Но, так или иначе, все товары кроме одного были уже проданы. Леви не смог реализовать только один продукт – именно тот, который, как он рассчитывал, у него «оторвут с руками» - брезентовую ткань для палаток и повозок. Оказалось, что брезента во Фриско (как называли этот город местные жители) гораздо больше, чем требуется. И тут произошло чудо. Вернее, как всегда, чудо происходит только с тем, кто готов к нему. Случайный разговор изменил всю дальнейшую судьбу Лейба, его семьи и если не повлиял на дальнейшую судьбу Соединенных Штатов, то, во всяком случае, на полторы сотни лет повлиял на массовую культуру всего мира и на имидж Америки.
Легенда (или история – впрочем, понятия эти всегда переплетены) сохранила нам даже имя случайного собеседника Лейба. Его звали - Джо О'Коннор. Он приехал продать намытое золото. Небрежно оброненная им фраза и сотворила чудо.
Услышав, что Лейб приехал продавать брезент для палаток, Джо в ответ усмехнулся (варианты, о которых повествует легенда – расхохотался, чертыхнулся, плюнул с досады) и сказал что-то типа – «Умнее было бы привезти сюда штаны, их здесь не хватает и на месяц». И это была чистая правда – мытье и добыча золота дело грубое и грязное. Штаны, впрочем, как и другая одежда буквально «сгорали».
Что сделали бы вы, уважаемый читатель, на месте Лейба? Пропустили бы это замечание мимо ушей? Расстроились бы, что не смогли продать товар, который тащили сюда издалека? Лейб отреагировал по-другому. Быть может, этим он и отличается от читающих эти строки. Он решил сделать то, на что не решается большинство безынициативного населения - он решил попробовать!

● Что сделать
1 - Перечислите все варианты того, как Джо О'Коннор отреагировал на слова Лейба о брезенте, которые приводит текст для чтения.
2 - Напишите продолжение текста для чтения о Лейбе и брезенте, начав сразу после его последней фразы.
Записи никак не связаны с текстом для чтения.

Записи из набора данных
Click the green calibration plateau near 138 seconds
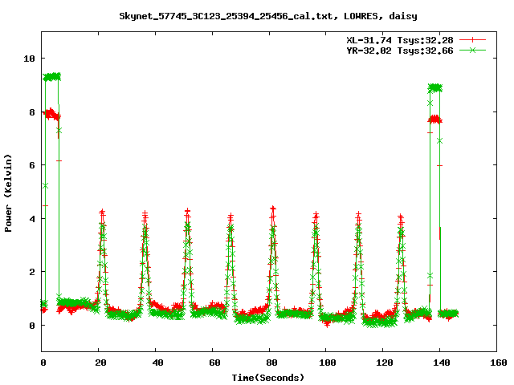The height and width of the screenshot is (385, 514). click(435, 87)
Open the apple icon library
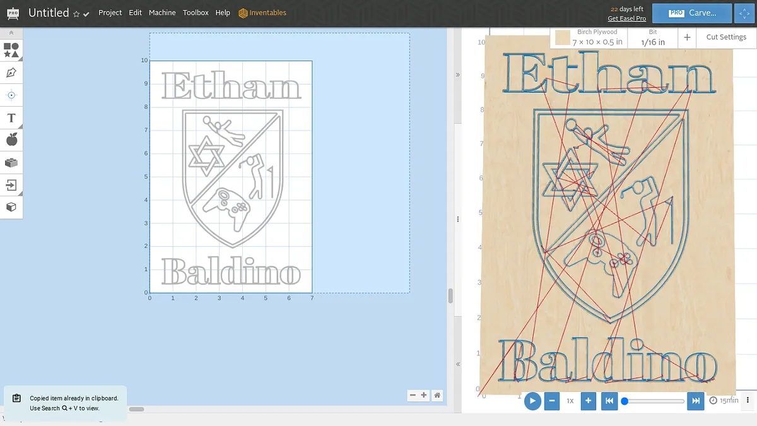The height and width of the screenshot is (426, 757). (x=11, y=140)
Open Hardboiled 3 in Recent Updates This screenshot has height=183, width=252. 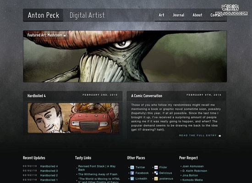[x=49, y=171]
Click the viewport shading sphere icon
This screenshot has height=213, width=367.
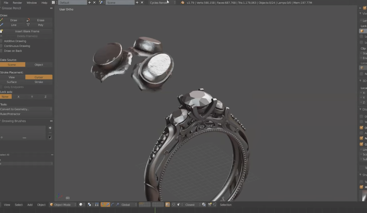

● Ответы к упражнению
1 - усмехнулся, расхохотался, чертыхнулся, плюнул с досады

2 -
Мысль, пришедшая ему в голову, на первый взгляд была совершенно абсурдна – он решил попробовать сшить штаны из брезента! Причем такие штаны и с такими карманами, чтобы в них можно было класть все – от инструмента до золота. Дальше было время действия – он нашел портного, который быстро смастерил ему такие штаны. Через неделю за его штанами выстроилась очередь из золотоискателей. И с этого момента Лейб Штраус вошел в историю как Леви Страус - производитель «Джинс» (хотя само название этих штанов возникло намного позже)!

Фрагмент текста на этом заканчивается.